The last thing Ashton expected was becoming college roommates with Badboy Jakob, the Chancellor's homophobic son and an arrogant, cocky, Playboy. Being closeted and from a religious background, Ashton tries to steer clear off Jakob's path, even if he secretly admires his badboy roommate who's nothing but trouble. Jakob despises Ashton. He is nothing but a weird gay kid with glasses. But what happens when he starts to fall for his nerdy gay roommate?
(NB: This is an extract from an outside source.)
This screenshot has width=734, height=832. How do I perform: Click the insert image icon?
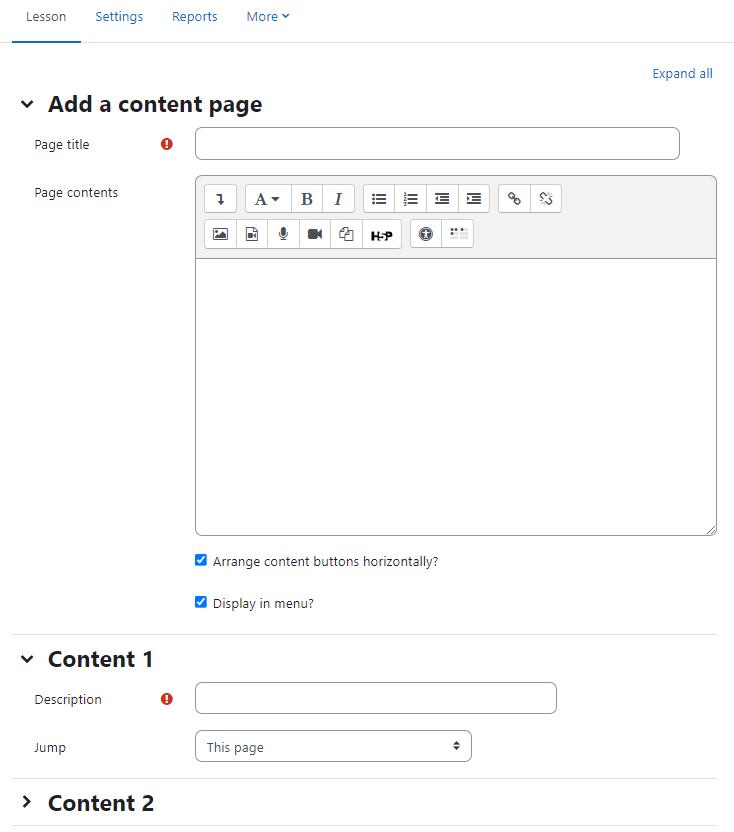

" You have to stay away from these fraternity boys. I don't want them ruining your reputation, scholarship, and making you lose focus. You know your father and I want the best for you, right?" Mom goes about rambling as she nears my new apartment.
I look out the window, marveling at the streets. It doesn't look bad, at least it's comfortable for a college student. I was supposed to stay at the dorms, but my parents thought it was a bad idea. They wanted me off campus since I'm a freshman and they badly don't want me to steer off my path. Like I would even do that.
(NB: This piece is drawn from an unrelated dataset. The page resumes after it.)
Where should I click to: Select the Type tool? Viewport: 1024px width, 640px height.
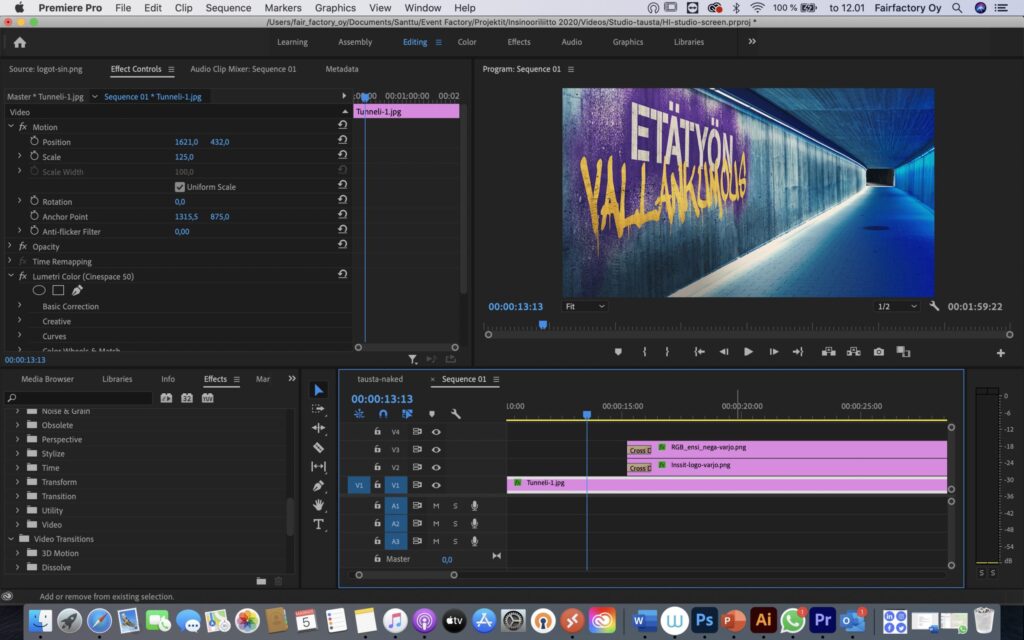(318, 524)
I have promised myself to do better. Maybe date a girl and it might help with this weird attraction I have towards my gender. And then focus on school and get a job to support my family and stay far away from these athlete jerks who are literally in every college.
Pushing up my glasses, I get out of my mom's car and shut the door. I help her bring down my bags as we walk toward my new apartment. Driving me here and helping me settle in wasn't really necessary, but my mom insisted. She also wanted to meet my new roommate. To make sure he's not a bad influence or they won't waste time moving me out and finding a new apartment.
" Mrs. Brooke." A man greets us as we enter the apartment. He gives my mom his hand for a shake and she shakes him.
I busy myself and look around the foyer. It's pretty decent and neat. I guess the guy occupying this apartment is neat and decent.
" And you must be Ashton." The man turns to look at me with a big smile on his face. He must be the landlord.
" Yes. Nice to meet you sir." I shake his hand.
" It's a pleasure. Come on." He starts to walk and we follow him. The living room is neat too. With a music set and an Xbox. The couches are neat and look new. Everything in here is neat and well arranged. Now I can't wait to meet my roommate.
" Okay. Jakob isn't around. He should be in school or on the field for his soccer practice." The man says.
" He's an athlete?"
" Well, yeah." The man nods. I still don't know his name, but my mom does. She's been talking to him about the apartment. " Don't worry about Jakob. He's a good kid. I assure you that."
" I hope he doesn't like parties or likes to partake in promiscuous activities. 'Cause I was hoping to see him." Mom tells the man.
" I assure you Mrs. Brooke, Jakob is a good kid. He won't be any trouble."
" Alright. Ash honey, why don't you go upstairs with your bags and I'll come help once I'm done talking with Mr. Romanoff."
I nod, grab my bags from the floor and walk towards the hallway.
" Your room is the one on the left. First door." Mr. Romanoff calls out.
I open the first door and walk inside. It's a little tidy but still needs serious cleaning. I sigh and sit down on the bed. I run my fingers through my blonde hair and breathe into my palms.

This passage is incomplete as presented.